WORK INSTRUCTIONS ▸
(a) In the forum thread on page layout, why did Ent provide the example in a zip file?
(b) Reproduce verbatim the portion of the forum thread on page layout from "Thank you guys" up to and including "my first option.".

EXCERPTED TEXT ▸
I wasn't really thinking of having it in the same place but I will talk to my group and see what they want to do. In the meantime is there any way to as you scroll down to just have the colored bar go down the side of the page and not move? Like it was part of the background and not a seperate piece that always followed you around as you browse. Kind of like the bar on the right side of this page over there -> and further up the screen.

I have started on the new page of what I want it to look like the links are up ^ above. Post #7.

Is there a way to make a menu go right in the center of the screen (additional to the main menu sidebar)?

Thank you guys again,
tjc15


----------



## Ent (Apr 11, 2009)

This (in the zip file, as I don't have a site to upload to) is roughly what you'd wind up with if you go for my first option. 
Obviously it could still be tweaked a bit from its current state.

I don't know quite what you mean by having a menu in the center?


----------



## tjc15 (Mar 16, 2011)

What I mean is --- How can I put a list of links in the same format as the menu bar in a column at the center of the page? Every time I try something goes haywire.

As far as the solution you gave in post 10 I don't see where this solves the problem below. (I'm very new to website design and css btw)

If you look at www.notmybattle.com/studies.html this is what I am wanting except for the red on the bottom of the menu bar to go all the way down to the bottom of the page. I can do this but I put in something like 100000000px for the bottom (margin or padding can't remember which) and it looked my computer. This solution would leave much empty space on short documents in the text area and very little in the larger documents. Is there a way to give it a variable based on length of the document so it only extends as far as the text?

I'm sorry i'm so new to this and make it hard on you.

Sincerely,
tjc15


----------



## Ent (Apr 11, 2009)

Did you take both the html and CSS files out of the zip before you looked at it? On my machine it looks like the first attachment when there is a lot of text, and like the second when there isn't much text. What is wrong with it according to your specifications?


----------



## tjc15 (Mar 16, 2011)

Excerpt from a dataset:
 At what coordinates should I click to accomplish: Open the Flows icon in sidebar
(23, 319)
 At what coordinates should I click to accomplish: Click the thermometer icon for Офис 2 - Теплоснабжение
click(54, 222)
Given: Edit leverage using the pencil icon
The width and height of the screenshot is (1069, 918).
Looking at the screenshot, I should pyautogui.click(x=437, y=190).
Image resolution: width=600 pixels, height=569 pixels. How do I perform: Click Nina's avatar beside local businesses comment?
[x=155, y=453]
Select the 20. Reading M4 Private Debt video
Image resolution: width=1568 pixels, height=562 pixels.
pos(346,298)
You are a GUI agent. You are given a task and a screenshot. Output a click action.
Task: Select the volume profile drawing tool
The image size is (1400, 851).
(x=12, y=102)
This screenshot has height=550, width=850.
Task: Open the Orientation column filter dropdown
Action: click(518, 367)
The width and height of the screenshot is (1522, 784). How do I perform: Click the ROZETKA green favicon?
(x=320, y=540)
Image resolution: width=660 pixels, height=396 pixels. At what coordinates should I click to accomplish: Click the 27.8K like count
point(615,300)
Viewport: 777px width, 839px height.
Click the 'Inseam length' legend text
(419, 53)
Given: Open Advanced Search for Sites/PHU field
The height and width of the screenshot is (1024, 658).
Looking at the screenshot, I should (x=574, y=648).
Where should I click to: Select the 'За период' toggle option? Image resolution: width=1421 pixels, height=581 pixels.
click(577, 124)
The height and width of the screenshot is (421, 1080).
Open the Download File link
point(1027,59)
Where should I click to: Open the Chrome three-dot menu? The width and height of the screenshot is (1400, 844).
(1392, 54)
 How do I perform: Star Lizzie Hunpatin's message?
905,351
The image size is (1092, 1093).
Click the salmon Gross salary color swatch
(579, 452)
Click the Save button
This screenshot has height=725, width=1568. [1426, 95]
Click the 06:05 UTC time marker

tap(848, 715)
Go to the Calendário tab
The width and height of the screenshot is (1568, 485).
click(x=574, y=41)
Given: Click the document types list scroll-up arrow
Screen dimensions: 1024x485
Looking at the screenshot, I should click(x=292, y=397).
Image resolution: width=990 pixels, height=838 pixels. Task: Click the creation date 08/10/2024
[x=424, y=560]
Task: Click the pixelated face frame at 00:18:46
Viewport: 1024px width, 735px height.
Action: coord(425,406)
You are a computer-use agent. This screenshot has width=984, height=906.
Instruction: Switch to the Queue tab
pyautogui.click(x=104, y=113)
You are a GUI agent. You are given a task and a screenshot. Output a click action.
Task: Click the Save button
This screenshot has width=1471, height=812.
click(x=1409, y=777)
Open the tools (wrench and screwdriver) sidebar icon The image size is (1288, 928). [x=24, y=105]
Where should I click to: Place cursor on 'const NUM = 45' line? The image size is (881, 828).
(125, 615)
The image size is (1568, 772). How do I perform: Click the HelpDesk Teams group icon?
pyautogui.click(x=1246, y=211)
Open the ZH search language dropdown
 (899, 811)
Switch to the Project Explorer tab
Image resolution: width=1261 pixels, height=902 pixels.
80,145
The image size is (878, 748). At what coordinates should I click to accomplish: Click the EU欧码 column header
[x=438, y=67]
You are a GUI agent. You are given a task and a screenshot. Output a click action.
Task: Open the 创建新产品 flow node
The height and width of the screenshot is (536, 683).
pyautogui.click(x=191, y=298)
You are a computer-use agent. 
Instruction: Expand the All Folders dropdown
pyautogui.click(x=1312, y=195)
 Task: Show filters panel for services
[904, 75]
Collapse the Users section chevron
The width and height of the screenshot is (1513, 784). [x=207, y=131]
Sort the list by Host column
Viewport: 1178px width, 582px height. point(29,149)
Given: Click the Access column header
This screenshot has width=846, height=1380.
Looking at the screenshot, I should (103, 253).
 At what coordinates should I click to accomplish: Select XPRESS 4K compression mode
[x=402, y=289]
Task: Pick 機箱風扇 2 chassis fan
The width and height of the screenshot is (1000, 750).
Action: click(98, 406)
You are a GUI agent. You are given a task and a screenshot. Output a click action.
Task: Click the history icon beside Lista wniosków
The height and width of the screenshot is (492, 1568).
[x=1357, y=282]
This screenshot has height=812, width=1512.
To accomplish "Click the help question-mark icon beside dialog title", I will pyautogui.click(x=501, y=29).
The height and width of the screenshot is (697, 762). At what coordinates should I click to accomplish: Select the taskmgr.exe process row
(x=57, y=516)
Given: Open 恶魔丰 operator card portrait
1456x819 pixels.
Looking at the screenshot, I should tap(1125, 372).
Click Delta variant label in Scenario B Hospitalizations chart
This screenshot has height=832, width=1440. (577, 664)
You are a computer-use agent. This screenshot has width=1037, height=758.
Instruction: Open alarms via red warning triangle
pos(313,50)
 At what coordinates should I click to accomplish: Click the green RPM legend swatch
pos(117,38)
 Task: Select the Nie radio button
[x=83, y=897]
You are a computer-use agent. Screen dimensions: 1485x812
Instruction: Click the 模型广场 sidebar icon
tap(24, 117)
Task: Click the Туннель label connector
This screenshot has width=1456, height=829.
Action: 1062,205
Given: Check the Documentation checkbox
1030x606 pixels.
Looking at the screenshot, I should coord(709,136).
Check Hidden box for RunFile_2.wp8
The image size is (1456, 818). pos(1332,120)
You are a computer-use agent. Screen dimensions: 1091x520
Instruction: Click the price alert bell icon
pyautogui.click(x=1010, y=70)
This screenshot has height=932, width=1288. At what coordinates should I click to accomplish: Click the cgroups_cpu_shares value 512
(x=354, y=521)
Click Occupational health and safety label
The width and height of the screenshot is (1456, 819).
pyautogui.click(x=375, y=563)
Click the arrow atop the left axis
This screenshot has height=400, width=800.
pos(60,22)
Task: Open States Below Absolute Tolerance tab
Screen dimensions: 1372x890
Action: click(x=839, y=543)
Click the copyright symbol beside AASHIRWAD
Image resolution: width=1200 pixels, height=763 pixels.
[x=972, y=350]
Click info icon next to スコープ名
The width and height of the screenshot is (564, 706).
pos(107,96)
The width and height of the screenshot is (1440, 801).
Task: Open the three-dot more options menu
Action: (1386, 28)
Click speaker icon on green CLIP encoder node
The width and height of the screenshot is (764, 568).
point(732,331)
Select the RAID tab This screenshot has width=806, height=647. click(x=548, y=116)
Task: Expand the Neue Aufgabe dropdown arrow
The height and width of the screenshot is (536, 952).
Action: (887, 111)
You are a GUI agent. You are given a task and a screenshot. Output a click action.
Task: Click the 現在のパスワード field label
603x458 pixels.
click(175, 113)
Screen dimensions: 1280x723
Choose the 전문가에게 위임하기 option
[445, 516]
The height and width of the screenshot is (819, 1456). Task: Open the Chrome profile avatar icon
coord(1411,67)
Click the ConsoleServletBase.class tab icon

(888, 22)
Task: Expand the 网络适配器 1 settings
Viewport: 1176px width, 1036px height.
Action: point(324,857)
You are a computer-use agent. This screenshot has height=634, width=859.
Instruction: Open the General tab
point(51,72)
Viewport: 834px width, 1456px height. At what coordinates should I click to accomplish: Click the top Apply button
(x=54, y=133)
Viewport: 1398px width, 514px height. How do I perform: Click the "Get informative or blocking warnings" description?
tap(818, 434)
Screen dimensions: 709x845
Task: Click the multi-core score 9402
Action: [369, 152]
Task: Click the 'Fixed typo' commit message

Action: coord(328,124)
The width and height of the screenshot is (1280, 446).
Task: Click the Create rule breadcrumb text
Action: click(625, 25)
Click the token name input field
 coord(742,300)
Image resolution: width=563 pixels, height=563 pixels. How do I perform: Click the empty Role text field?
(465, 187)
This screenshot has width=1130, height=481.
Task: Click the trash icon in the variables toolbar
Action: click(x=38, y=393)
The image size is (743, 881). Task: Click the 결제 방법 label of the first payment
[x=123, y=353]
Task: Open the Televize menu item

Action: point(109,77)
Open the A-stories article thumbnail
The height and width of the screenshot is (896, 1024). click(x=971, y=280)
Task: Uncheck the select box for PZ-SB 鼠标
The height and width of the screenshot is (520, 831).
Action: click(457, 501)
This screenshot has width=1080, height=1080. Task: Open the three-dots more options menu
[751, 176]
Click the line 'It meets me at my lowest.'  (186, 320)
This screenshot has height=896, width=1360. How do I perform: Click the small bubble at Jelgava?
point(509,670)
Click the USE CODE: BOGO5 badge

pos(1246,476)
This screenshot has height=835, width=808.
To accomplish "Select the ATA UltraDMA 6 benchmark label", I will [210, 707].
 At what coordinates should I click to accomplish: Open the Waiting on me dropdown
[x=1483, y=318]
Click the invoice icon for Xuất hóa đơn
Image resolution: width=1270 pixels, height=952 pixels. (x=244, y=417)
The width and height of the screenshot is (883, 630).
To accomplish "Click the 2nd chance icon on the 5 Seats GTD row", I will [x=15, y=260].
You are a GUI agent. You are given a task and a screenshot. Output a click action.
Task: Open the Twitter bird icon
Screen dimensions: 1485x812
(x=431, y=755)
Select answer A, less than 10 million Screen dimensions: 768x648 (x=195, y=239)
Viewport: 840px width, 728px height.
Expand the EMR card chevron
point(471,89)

OUTPUTS IN ORDER ▸
(a) Ent did not have a site to upload it to.

(b)
Thank you guys again,
tjc15


----------



## Ent (Apr 11, 2009)

This (in the zip file, as I don't have a site to upload to) is roughly what you'd wind up with if you go for my first option.